+++ The records
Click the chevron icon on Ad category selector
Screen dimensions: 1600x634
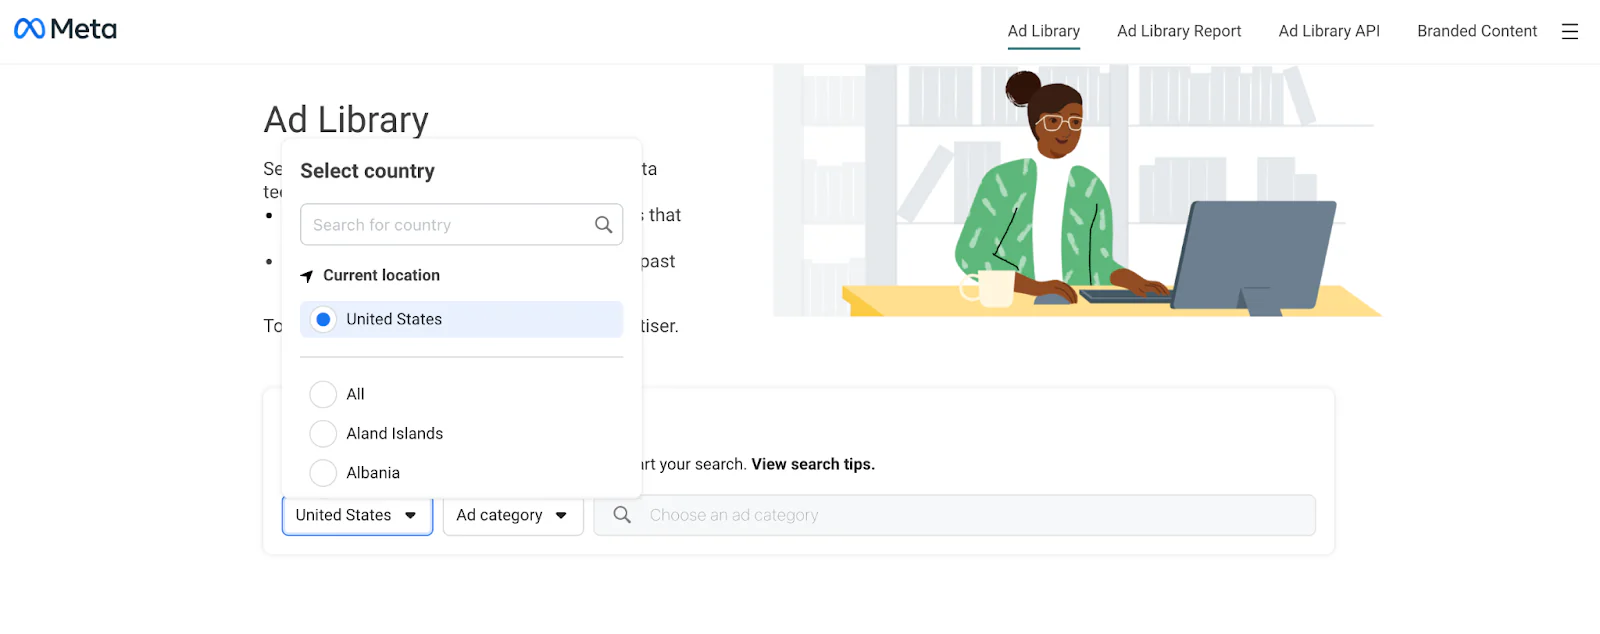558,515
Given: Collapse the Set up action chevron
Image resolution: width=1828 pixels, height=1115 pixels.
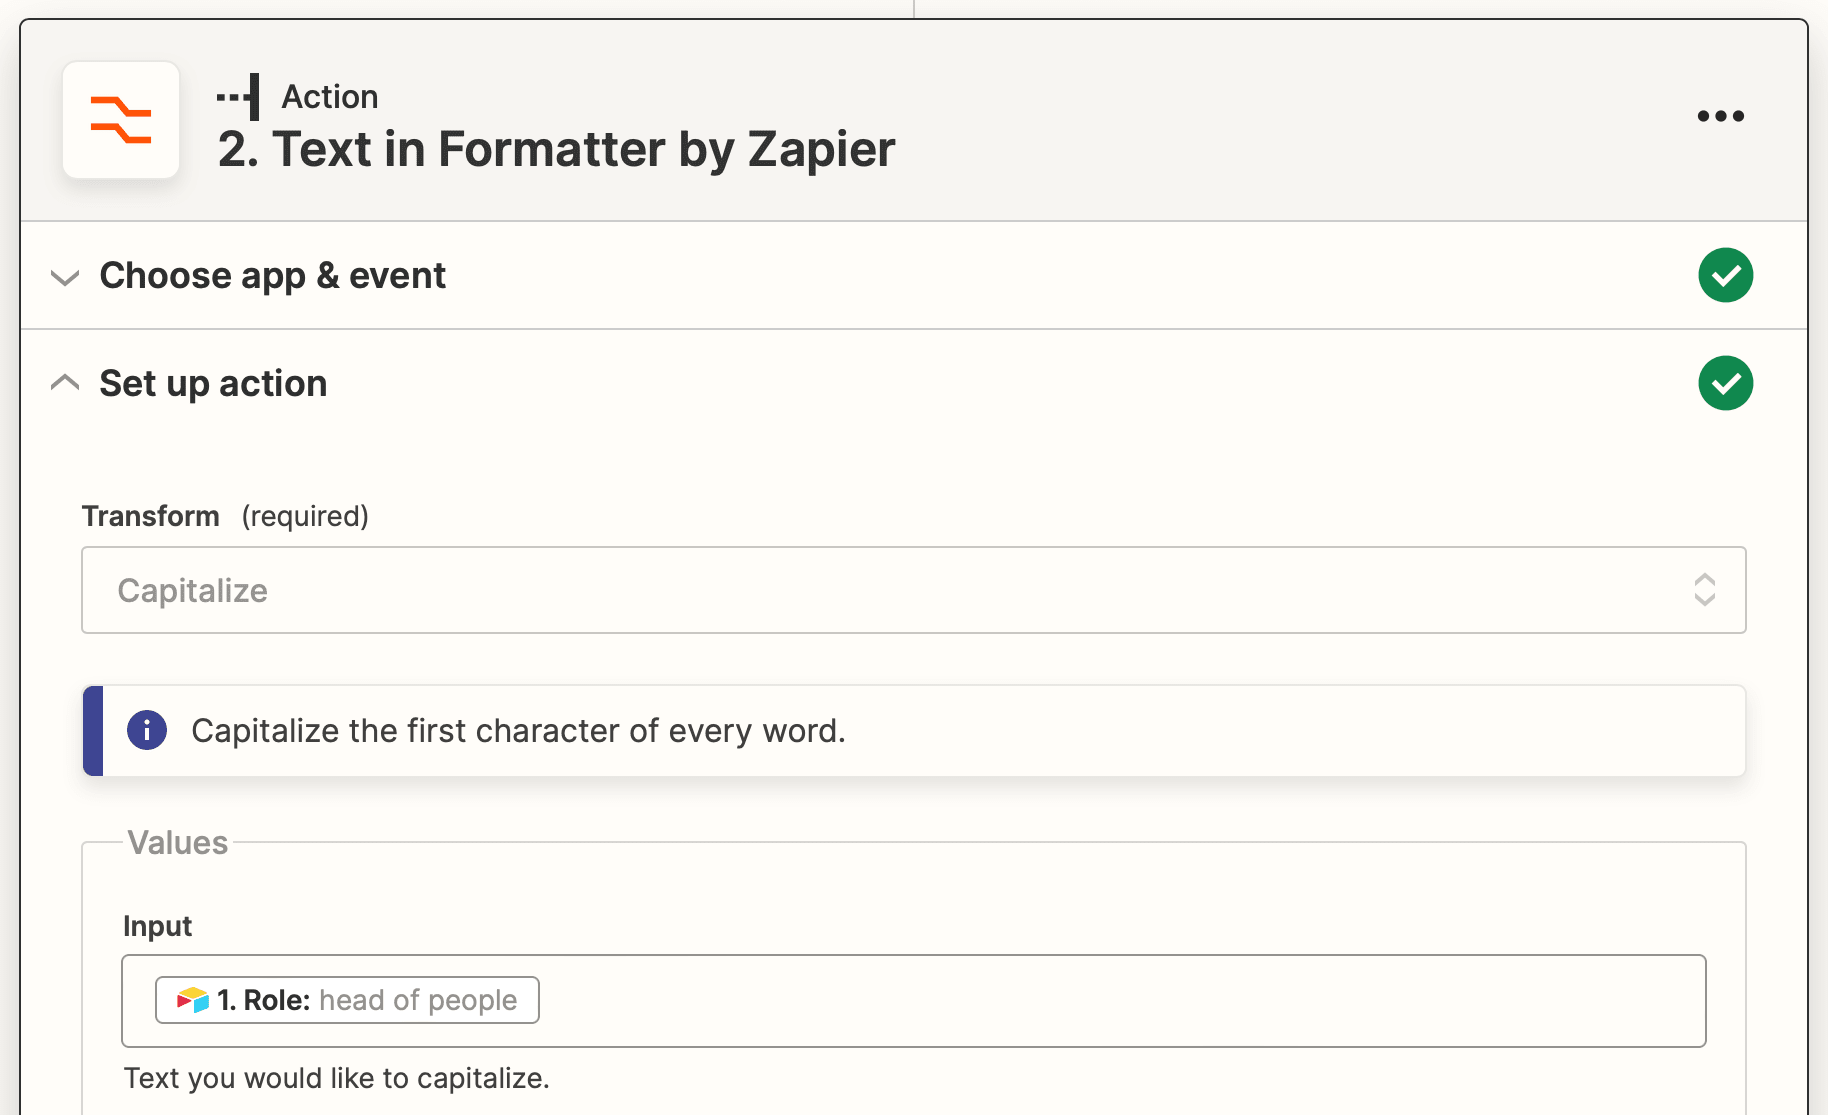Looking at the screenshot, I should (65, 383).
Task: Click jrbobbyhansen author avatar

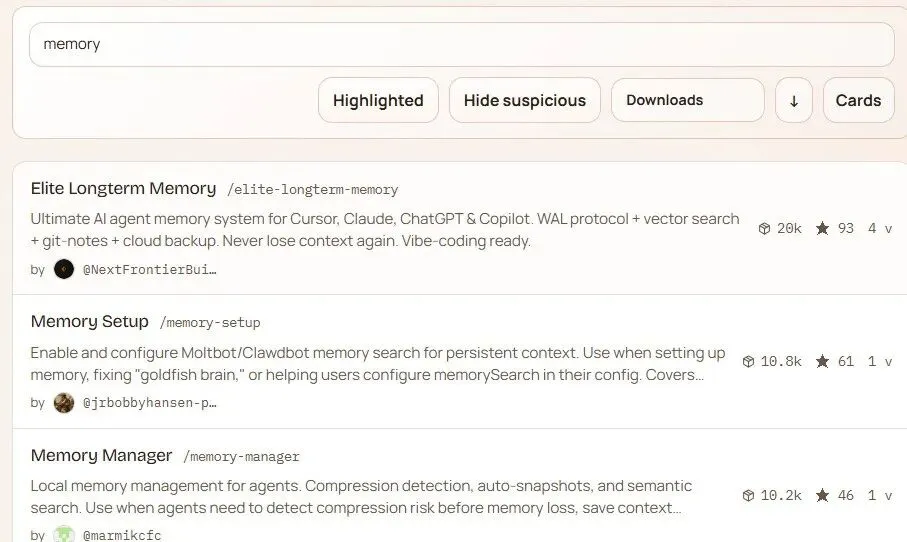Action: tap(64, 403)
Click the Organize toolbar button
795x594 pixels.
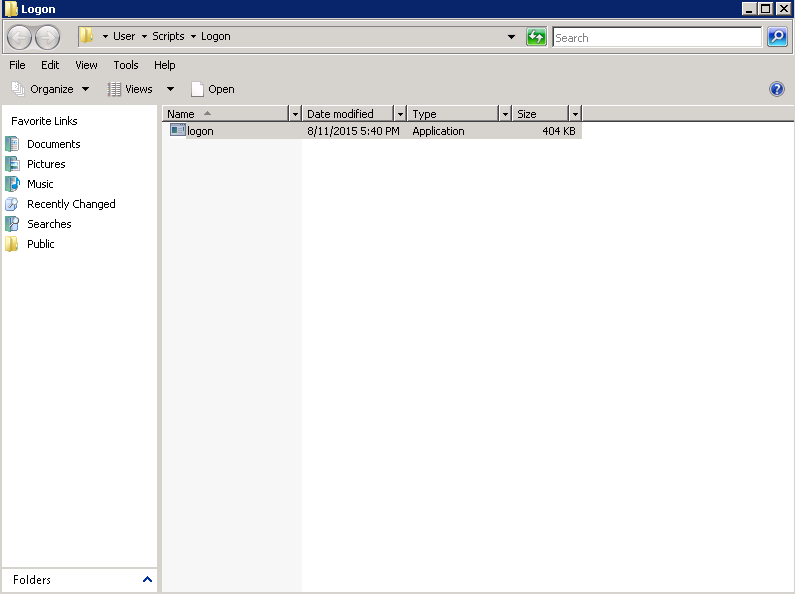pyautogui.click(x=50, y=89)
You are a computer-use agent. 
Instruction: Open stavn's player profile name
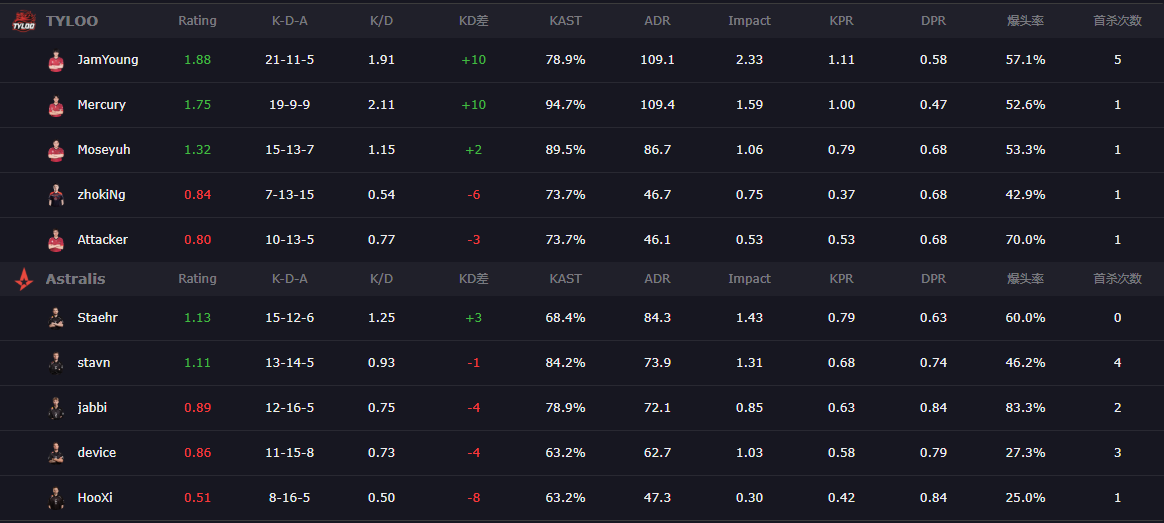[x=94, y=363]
++++++
Reproduce only the lines from the line with "Task: Click jrbobbyhansen author avatar" to the end of the entries. Keep both ends, copy them exactly, and omit every picture.

Problem solution:
Task: Click jrbobbyhansen author avatar

Action: tap(64, 403)
Click the Organize toolbar button
795x594 pixels.
pyautogui.click(x=50, y=89)
You are a computer-use agent. 
Instruction: Open stavn's player profile name
[x=94, y=363]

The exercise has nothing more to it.